Most obviously there has been a wave of concern here in the UK about the state of the economy. Less obviously, but in the long run more significant, is rising concern worldwide about the shape of the recovery and the huge debt burden carried by all developed economies.

Anyone reading the papers last week will be aware of the debate about the true state of the UK economy. Did it really shrink 0.5 per cent in the final quarter as the first estimates of GDP from the Office for National Statistics (ONS) suggested? Or is the view of some independent forecasters and, though it can't say so in public, the Bank of England, that the decline, if it took place at all, was much smaller? There was no hint in the reports from the Bank's agents around the country of the economy actually shrinking, and just ahead of these figures another member of the Bank's monetary committee voted for a rise in rates.

My own guess is that as further data comes in, these figures will be revised upwards and that the economy was probably pretty flat overall, with growth in October and November offset by a weather-related decline in December. But there's not much point crawling over the figures until we know more.

What is beyond dispute, however, is that this year will be difficult. Consumers have been hit by the rise in VAT and though the experience of Germany that a rise in VAT had only a temporary effect, it comes at a bad time. Living standards were already being squeezed by pay freezes or very low increases and higher-than-expected inflation – or perhaps I should say higher than the Bank expected, though not higher than some thought probable.

You can see the squeeze in the main graph. Mervyn King noted last week that real wages were falling and that is was the sharpest reduction since the 1920s. Maintaining consumption this year will depend on whether people are prepared to run down their savings. Some economists, for example those at Lloyds Bank, think they will and that consumption will rise. But a lot obviously depends on inflation and here things are to some extent outside the hands of British policymakers.

We have had a 20 per cent-plus devaluation of the pound, and rising import prices have inevitably meant higher prices for everyone. Global demand for energy and commodities, mainly from China, has pushed up these prices, which in turn has pushed up food prices. As you can see from the right-hand graph, so-called core inflation has not been too bad; it is food and energy that is the problem. But for most people food and energy are very much a core part of their household budgets. Everybody has to eat and most people have to heat their homes and fuel their cars.

This puts huge pressure on the Government. It cannot reverse the broad thrust of spending cuts or the tax increases. We are still borrowing 10 per cent of GDP. But within the big totals there ought to be some flexibility, with fuel prices the obvious candidate. The Government cannot do anything about the oil price or the sterling/dollar rate. But it can avoid the charge of profiteering from higher fuel prices by handing back some of the additional tax it is receiving. Expect that to happen – it is something that the Lib Dem side of the coalition really needs, for many of its constituencies are rural ones.

A year or so ahead there may be further scope for easing up. The Government has won the trust of the financial markets. That has bought it some space to change the detail of the plan. This is important because there is already a shift of mood in the markets, a shift towards requiring greater fiscal discipline, and this is likely to grow.
-------------------------
Please condense the paragraph of the economy commentary above that begins "This puts huge pressure on the Government" into a short bulleted list that keeps its main facts.

• INFORMATION SUPPLIED:
-------------------------
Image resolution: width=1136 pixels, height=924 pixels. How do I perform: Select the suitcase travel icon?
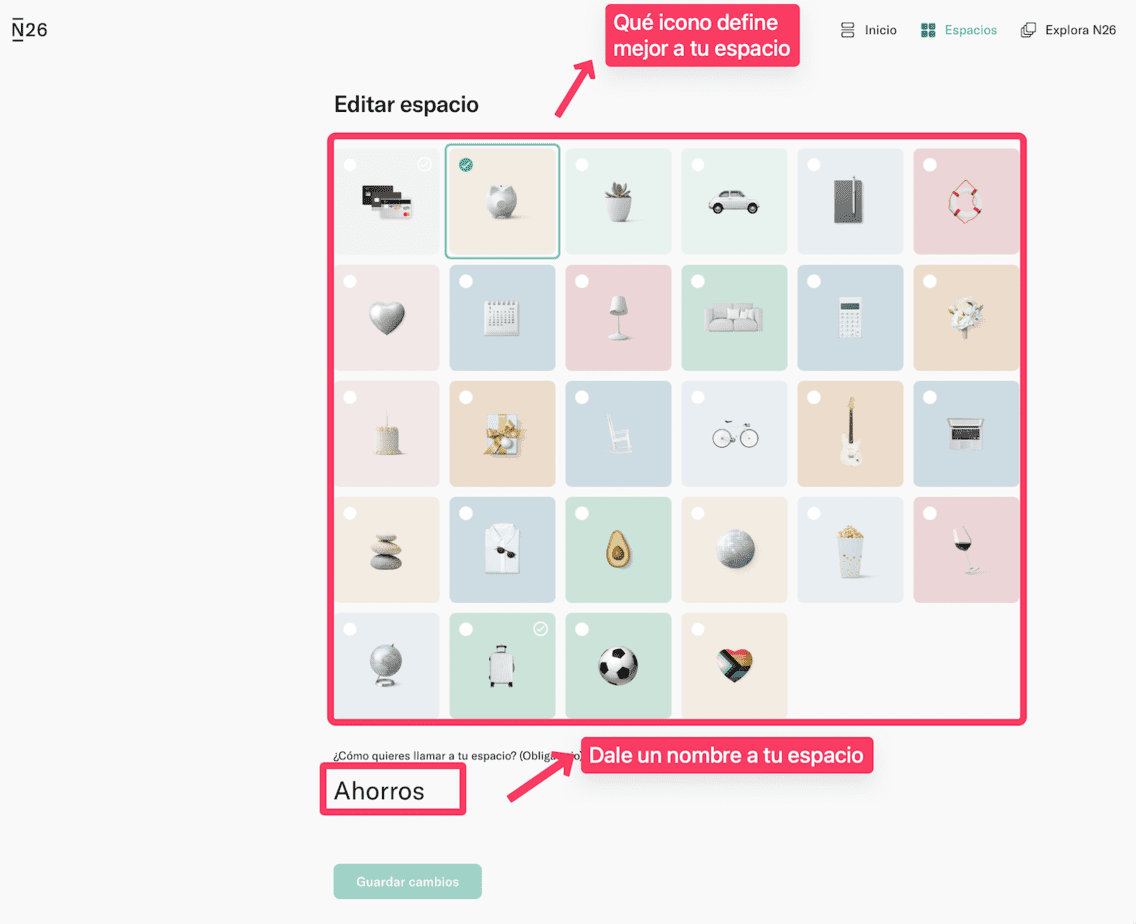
-------------------------
• CORRECT OUTPUT:
- The situation puts heavy pressure on the Government.
- Because it is still borrowing 10 percent of GDP, it cannot reverse the overall spending cuts or tax increases.
- There should still be some flexibility within the totals, with fuel prices the obvious candidate.
- The Government cannot affect the oil price or the sterling/dollar rate. It can avoid charges of profiteering by returning some of the extra fuel tax it is collecting.
- This is expected to happen because the Lib Dem side of the coalition, with many rural constituencies, needs it.